Project description:Purpose: To gain insight into why Dpy30∆P acinar cells fail to express terminal makers, we performed scRNA-seq using E18.5 control and Dpy30∆P pancreata. Methods: Floxed Dpy30 mice were crossed to Pdx1-Cre driver mice to obtain conditional deletion of Dpy30 exon 4 in the pancreas. In all studies, knockout mice (Dpy30∆P, Pdx1-Cre; Dpy30flox/flox) were compared to littermate controls (Dpy30flox/flox or Dpy30flox/wt). Results: In total, we sequenced 8,050 control and 7,858 Dpy30∆P cells that with the E13.5 scRNA-seq data allowed us to identify 2,207 control and 2,354 Dpy30∆P epithelial cells. We found a cluster that contained almost entirely Dpy30∆P cells, where the expression of acinar cell digestive enzymes was consistently low. The distribution of gene expression values for terminal acinar markers suggested an increased distribution in gene expression levels in the Dpy30∆P cells relative to control cells; however, this was not the case for terminal endocrine markers. Comparing the variance-to-mean ratios in the Dpy30∆P and control cells showed an increase in variance in the Dpy30∆P acinar cells but not in endocrine cells. Conclusions: Overall, these data suggest increased variation in acinar cell transcript expression in the Dpy30∆P pancreas.

Project description:Purpose: To investigate whether pancreas progenitor specification may be altered, we performed single-cell RNA-sequencing (scRNA-seq) using E13.5 control and Dpy30∆P pancreas. To determine whether Dpy30∆P cells have a different developmental trajectory than control cells, we performed pseudo-temporal analysis (Trapnell et al., 2014).

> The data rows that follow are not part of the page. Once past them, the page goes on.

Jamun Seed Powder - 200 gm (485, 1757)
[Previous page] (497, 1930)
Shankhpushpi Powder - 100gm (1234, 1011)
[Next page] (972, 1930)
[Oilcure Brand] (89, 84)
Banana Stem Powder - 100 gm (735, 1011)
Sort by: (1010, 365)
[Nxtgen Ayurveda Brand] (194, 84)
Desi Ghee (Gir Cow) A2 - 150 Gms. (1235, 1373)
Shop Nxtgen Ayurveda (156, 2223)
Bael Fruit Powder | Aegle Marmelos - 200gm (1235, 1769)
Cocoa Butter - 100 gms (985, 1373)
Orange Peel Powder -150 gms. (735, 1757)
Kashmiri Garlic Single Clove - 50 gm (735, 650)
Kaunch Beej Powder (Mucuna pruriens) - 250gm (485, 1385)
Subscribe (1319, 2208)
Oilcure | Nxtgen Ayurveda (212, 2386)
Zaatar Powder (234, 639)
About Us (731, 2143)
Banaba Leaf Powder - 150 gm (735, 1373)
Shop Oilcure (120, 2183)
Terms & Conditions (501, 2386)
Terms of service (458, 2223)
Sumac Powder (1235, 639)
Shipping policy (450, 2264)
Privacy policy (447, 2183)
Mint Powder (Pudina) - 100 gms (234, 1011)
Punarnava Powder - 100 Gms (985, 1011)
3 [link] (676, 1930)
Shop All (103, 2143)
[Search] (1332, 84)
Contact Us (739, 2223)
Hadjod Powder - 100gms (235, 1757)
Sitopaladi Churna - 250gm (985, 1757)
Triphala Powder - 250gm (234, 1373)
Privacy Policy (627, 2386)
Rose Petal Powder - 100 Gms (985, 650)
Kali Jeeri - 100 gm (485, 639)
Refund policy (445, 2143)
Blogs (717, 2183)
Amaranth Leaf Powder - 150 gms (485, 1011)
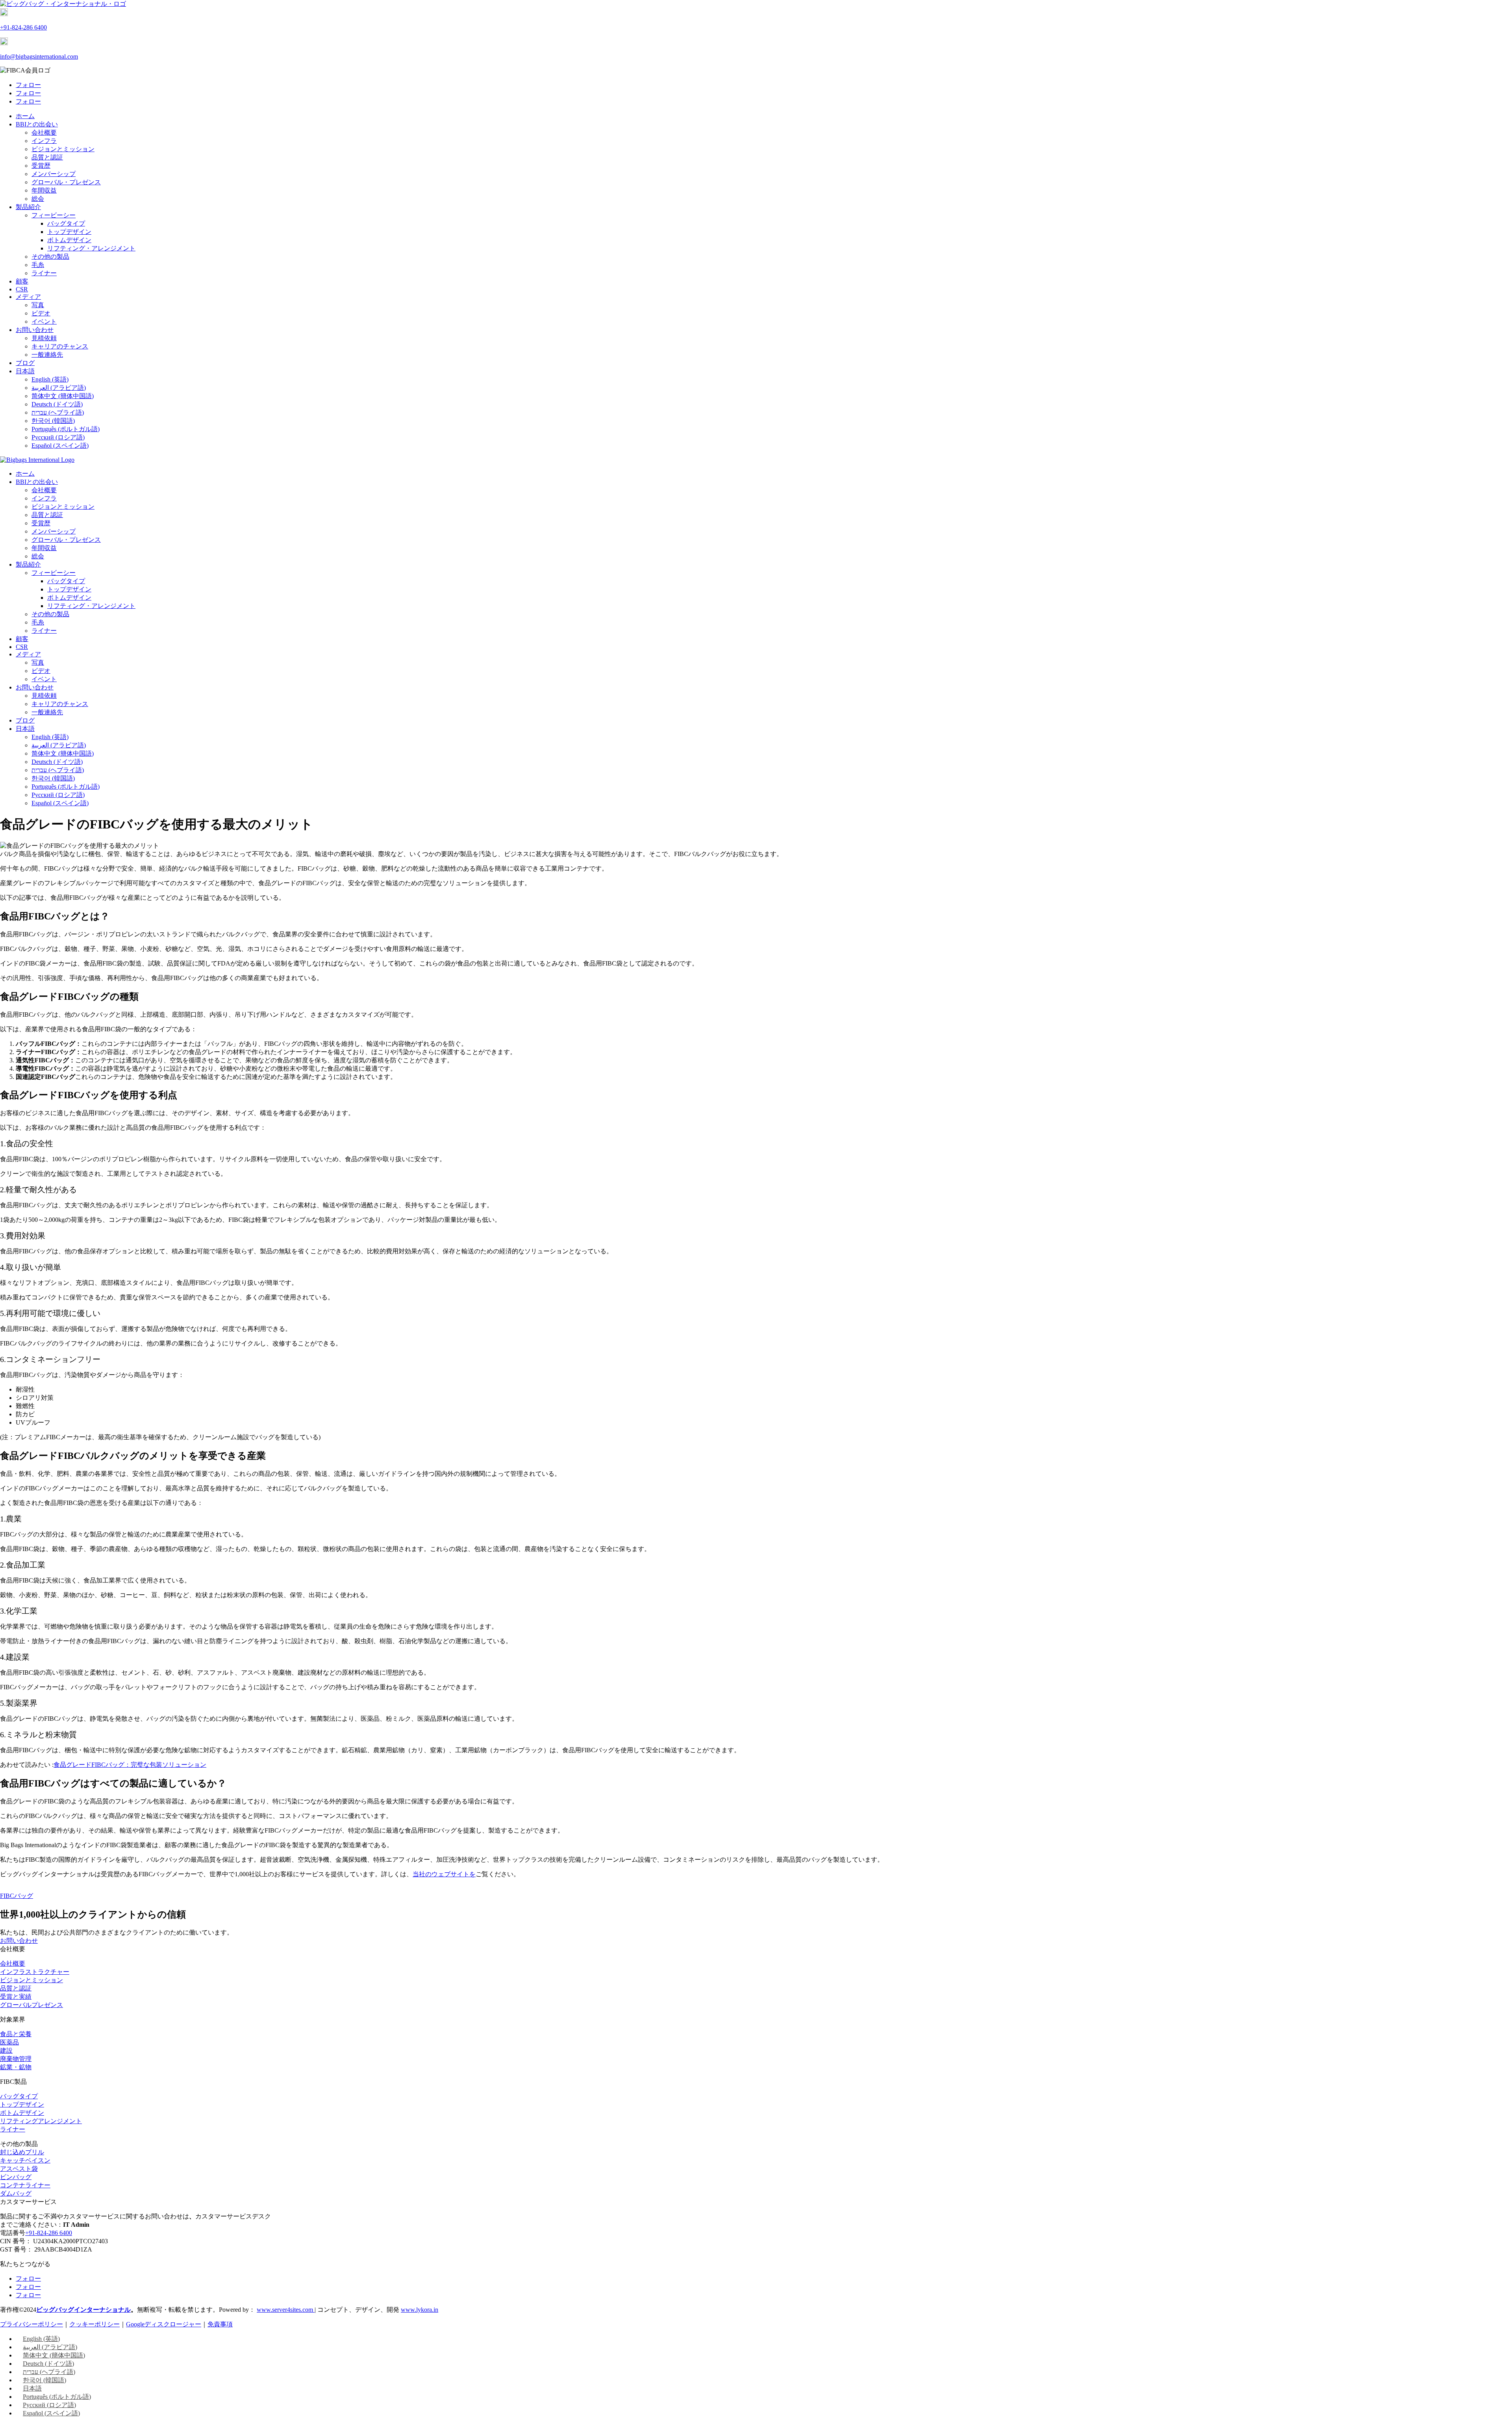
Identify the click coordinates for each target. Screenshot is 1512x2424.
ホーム (25, 116)
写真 (38, 305)
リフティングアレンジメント (41, 2121)
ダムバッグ (16, 2193)
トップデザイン (69, 231)
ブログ (25, 363)
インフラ (44, 140)
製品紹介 (28, 207)
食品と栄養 (16, 2034)
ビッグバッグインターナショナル (83, 2309)
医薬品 (9, 2042)
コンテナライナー (25, 2185)
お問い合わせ (35, 329)
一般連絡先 (47, 354)
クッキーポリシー (94, 2324)
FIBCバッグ (16, 1895)
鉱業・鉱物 (16, 2067)
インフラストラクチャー (34, 1971)
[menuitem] (25, 371)
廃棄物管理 (16, 2058)
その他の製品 (50, 256)
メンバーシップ (54, 173)
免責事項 (220, 2324)
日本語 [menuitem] (32, 2388)
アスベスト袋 (19, 2168)
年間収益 (44, 190)
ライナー (44, 273)
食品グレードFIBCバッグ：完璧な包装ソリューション (130, 1764)
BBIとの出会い (37, 124)
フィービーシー (54, 215)
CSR (22, 289)
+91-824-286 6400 (23, 27)
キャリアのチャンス (60, 346)
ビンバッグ (16, 2177)
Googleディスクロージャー (163, 2324)
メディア (28, 296)
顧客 (22, 281)
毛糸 (38, 264)
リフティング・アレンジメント (91, 248)
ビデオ (41, 313)
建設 (6, 2050)
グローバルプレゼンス (31, 2004)
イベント (44, 321)
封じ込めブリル (22, 2152)
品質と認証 (47, 157)
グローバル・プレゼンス (66, 182)
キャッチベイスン (25, 2160)
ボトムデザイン (69, 240)
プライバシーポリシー (31, 2324)
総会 (38, 198)
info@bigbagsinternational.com (39, 56)
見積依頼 (44, 338)
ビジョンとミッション (63, 149)
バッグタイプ (66, 223)
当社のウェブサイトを (444, 1874)
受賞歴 (41, 165)
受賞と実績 (16, 1996)
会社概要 (44, 132)
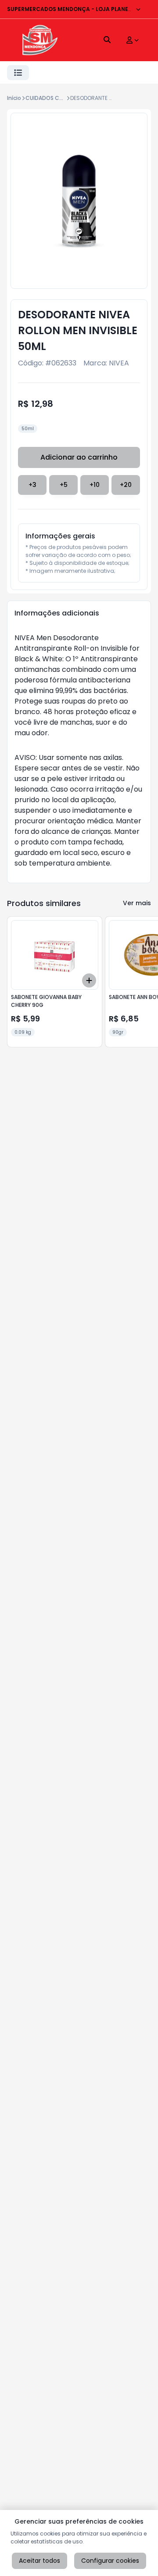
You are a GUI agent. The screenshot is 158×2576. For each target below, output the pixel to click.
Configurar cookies (110, 2560)
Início (14, 98)
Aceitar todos (39, 2560)
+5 (64, 484)
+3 (32, 484)
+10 (95, 484)
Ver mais (137, 903)
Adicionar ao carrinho (79, 457)
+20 (126, 484)
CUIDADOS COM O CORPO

Methods: Floxed Dpy30 mice were crossed to Pdx1-Cre driver mice to obtain conditional deletion of Dpy30 exon 4 in the pancreas. In all studies, knockout mice (Dpy30∆P, Pdx1-Cre; Dpy30flox/flox) were compared to littermate controls (Dpy30flox/flox or Dpy30flox/wt). Results: In total, we sequenced 3,900 control and 3,044 Dpy30∆P cells from which 786 control and 477 Dpy30∆P epithelial cells were identified for further analysis. As expected, control progenitor cells gave rise to cells in two distinct branches corresponding to the acinar and endocrine lineages, with terminal markers upregulated in cells at the ends of these branches. Dpy30∆P progenitors differentiated along these same trajectories; however, relatively few Dpy30∆P cells were found at the ends of these branches, and acinar and endocrine terminal marker expression was reduced in Dpy30∆P cells. Interestingly, a higher fraction of Dpy30∆P cells were found within the MPC/BPC and acinar clusters, predominantly at the expense of endocrine cells. Analyzing the fraction of cells in G1 phase across pseudo-time showed that a higher fraction of Dpy30∆P acinar lineage cells were in G1 phase. Conclusions: Overall, this suggests that MPC/BPCs and acinar cells may have a prolonged G1 phase due to a failure to appropriately induce genes essential for progression through G2M or S phase.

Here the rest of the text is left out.